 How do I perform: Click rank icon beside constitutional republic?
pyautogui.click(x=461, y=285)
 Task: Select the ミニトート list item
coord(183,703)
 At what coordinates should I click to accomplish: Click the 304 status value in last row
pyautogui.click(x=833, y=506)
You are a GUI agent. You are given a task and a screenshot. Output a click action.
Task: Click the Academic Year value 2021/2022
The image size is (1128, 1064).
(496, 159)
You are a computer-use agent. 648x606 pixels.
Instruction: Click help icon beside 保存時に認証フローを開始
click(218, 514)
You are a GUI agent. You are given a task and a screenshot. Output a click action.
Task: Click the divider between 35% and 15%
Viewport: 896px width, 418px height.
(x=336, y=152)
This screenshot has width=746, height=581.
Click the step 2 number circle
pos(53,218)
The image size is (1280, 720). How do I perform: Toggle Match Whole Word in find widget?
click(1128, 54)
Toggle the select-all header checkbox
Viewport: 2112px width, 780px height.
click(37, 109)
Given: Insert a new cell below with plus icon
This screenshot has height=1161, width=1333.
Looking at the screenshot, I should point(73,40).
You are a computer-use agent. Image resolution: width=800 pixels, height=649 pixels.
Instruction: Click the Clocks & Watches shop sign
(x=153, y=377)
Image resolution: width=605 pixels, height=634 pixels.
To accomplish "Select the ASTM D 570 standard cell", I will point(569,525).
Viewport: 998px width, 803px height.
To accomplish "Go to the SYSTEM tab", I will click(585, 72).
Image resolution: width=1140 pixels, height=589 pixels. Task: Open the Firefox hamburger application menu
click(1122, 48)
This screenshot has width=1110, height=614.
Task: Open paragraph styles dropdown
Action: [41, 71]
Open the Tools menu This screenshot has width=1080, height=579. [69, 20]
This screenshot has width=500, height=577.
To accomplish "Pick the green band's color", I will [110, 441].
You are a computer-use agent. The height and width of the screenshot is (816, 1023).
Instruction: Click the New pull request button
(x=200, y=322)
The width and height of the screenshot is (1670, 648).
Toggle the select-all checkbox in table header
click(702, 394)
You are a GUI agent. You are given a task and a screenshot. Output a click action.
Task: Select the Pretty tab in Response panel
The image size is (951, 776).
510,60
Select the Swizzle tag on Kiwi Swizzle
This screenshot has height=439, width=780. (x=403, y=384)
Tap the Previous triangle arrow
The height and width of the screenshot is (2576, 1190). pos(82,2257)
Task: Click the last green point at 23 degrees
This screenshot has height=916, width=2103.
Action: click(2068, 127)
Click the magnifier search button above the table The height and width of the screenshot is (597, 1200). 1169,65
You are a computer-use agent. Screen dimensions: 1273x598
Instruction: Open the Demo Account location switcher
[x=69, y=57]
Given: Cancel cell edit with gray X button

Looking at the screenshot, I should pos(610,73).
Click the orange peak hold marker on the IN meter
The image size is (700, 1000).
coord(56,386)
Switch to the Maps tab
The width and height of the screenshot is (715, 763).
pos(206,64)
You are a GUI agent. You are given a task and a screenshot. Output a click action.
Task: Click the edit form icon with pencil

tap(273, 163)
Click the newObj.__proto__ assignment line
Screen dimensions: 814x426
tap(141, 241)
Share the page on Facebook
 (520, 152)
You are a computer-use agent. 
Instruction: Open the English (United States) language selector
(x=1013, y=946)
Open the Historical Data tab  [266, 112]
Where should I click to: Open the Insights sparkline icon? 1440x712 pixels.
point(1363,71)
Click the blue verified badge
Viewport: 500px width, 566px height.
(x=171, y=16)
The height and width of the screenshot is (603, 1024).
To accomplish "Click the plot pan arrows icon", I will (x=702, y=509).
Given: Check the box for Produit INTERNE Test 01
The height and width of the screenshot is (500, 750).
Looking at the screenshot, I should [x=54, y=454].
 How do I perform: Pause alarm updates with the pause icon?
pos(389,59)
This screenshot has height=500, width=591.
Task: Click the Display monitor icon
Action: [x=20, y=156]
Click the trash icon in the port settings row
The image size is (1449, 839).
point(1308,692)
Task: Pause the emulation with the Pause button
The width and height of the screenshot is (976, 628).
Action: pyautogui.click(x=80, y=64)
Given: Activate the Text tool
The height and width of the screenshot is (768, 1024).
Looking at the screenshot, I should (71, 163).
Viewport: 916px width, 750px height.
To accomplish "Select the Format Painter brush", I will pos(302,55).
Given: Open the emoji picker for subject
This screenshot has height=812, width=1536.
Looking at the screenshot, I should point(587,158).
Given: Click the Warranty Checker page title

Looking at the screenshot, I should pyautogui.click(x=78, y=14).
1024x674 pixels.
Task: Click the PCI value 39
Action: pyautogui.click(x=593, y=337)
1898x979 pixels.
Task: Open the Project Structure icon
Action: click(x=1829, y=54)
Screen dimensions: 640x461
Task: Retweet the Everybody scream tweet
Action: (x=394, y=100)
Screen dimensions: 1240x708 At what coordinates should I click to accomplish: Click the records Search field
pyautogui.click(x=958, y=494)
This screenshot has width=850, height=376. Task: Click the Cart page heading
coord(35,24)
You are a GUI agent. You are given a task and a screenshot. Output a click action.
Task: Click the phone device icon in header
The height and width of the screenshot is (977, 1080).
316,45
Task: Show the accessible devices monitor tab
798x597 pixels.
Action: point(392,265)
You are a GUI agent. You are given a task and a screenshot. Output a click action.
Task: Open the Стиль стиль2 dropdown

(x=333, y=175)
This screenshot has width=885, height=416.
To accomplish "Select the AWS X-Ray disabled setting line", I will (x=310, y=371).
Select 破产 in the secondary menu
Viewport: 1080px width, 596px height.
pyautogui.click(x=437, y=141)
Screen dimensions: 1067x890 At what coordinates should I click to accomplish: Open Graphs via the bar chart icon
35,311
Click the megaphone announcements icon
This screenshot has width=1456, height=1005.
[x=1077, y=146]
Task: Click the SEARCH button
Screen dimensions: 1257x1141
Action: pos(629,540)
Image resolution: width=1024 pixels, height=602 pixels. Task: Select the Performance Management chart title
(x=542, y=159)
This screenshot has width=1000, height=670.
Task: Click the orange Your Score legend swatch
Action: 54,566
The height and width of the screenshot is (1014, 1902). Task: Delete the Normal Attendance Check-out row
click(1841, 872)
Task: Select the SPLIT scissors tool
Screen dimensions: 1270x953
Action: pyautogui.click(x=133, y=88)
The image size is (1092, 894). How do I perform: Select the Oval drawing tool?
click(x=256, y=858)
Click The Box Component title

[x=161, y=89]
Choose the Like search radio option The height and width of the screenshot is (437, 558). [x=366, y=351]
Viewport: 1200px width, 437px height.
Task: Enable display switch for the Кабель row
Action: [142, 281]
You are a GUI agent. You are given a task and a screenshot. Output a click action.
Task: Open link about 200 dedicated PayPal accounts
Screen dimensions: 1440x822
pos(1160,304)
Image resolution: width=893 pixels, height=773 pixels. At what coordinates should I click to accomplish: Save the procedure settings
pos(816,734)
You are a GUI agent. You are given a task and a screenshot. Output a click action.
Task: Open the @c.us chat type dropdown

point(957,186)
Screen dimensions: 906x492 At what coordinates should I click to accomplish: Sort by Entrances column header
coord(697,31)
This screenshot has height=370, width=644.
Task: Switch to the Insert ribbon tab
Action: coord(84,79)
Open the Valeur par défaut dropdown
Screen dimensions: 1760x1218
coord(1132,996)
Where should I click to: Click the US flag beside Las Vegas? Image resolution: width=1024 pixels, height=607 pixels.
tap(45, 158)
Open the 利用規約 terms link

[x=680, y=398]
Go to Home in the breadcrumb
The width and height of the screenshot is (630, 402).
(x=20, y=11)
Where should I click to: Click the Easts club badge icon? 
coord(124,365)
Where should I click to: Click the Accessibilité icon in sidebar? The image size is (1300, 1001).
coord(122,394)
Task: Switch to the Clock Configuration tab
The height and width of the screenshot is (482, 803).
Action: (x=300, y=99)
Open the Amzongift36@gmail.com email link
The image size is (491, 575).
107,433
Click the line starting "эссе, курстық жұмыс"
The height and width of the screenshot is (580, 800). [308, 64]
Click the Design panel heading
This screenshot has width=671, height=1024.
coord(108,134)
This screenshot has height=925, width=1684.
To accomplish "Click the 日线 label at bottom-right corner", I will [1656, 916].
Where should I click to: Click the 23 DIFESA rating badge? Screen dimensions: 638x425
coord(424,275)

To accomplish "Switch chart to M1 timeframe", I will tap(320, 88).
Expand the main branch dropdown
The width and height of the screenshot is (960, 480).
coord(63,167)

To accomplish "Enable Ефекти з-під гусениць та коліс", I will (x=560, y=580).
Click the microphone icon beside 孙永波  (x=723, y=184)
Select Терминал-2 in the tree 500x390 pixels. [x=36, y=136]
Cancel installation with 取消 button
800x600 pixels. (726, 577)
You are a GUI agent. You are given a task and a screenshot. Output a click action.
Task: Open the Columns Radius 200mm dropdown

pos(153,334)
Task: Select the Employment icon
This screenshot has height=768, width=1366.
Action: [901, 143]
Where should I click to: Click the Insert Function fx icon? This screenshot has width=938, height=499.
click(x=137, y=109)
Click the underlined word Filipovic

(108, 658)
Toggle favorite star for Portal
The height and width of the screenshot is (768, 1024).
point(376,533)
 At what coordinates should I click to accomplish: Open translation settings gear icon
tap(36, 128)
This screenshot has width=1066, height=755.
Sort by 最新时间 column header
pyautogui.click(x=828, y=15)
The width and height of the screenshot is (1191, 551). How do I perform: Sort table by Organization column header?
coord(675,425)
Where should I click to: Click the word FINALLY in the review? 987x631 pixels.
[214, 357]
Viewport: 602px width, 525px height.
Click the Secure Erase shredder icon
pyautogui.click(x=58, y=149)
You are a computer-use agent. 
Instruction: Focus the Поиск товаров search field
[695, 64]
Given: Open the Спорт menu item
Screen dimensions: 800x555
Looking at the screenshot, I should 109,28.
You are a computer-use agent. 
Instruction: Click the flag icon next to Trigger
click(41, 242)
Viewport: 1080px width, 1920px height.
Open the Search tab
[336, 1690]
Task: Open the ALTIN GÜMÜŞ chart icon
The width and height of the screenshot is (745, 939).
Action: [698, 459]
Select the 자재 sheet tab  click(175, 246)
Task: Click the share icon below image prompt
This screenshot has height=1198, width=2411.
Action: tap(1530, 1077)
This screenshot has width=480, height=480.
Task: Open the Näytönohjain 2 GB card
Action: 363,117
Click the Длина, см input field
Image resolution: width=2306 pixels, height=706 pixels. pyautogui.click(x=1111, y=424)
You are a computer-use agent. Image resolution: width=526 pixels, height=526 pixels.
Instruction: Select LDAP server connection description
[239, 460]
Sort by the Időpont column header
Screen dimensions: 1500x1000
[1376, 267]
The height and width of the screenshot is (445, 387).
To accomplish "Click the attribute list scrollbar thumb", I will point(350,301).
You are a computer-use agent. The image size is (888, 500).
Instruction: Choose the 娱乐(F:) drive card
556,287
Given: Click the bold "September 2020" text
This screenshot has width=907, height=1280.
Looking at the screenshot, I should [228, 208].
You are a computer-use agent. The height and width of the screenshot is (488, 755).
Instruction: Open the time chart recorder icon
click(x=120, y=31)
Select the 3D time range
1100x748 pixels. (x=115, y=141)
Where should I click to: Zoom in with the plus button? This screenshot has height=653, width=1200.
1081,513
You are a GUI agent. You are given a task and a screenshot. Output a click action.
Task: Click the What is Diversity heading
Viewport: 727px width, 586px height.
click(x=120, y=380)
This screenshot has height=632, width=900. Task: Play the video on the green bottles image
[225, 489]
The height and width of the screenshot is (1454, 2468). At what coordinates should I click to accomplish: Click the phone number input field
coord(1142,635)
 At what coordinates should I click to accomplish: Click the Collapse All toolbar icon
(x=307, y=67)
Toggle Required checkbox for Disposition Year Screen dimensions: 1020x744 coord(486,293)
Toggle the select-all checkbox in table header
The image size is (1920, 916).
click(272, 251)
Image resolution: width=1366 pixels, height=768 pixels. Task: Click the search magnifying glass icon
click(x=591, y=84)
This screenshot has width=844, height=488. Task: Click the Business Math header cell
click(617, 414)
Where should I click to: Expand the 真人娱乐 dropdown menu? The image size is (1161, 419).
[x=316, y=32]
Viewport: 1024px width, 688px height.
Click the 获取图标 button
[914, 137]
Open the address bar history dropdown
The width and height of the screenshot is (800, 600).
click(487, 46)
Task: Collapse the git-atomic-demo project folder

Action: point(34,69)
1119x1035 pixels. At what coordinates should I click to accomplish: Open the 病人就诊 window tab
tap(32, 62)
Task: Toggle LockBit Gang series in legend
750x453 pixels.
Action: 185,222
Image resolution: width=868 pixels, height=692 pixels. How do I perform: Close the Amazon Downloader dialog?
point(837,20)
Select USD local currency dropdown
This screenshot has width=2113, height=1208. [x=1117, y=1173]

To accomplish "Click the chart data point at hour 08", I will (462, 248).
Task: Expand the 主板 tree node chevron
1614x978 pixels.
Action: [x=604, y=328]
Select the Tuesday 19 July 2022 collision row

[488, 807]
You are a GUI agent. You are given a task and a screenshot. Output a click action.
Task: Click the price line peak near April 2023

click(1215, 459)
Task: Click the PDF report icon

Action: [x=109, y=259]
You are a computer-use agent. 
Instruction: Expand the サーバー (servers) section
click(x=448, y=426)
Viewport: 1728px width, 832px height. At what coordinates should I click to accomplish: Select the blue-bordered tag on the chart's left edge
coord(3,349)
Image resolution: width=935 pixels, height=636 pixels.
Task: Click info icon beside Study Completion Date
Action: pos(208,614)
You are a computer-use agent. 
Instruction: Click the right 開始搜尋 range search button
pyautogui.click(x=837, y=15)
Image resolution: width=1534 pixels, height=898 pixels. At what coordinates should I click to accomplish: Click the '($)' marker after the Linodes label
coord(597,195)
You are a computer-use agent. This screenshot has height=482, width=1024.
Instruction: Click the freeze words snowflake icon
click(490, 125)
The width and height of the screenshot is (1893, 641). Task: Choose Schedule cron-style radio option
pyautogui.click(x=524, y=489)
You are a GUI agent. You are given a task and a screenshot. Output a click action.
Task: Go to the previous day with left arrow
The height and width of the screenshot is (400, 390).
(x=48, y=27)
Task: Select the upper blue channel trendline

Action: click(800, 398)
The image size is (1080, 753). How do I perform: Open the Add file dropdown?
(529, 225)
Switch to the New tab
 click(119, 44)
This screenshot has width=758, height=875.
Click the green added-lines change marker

************

ABOUT THIS EXERCISE - Could you write out, exactly as they stand, only the lines above that begin at the line with "Given: Insert a new cell below with plus icon" and stop after the line with "Image resolution: width=605"?

THE COMPLETED TASK -
Given: Insert a new cell below with plus icon
This screenshot has height=1161, width=1333.
Looking at the screenshot, I should point(73,40).
You are a computer-use agent. Image resolution: width=800 pixels, height=649 pixels.
Instruction: Click the Clocks & Watches shop sign
(x=153, y=377)
Image resolution: width=605 pixels, height=634 pixels.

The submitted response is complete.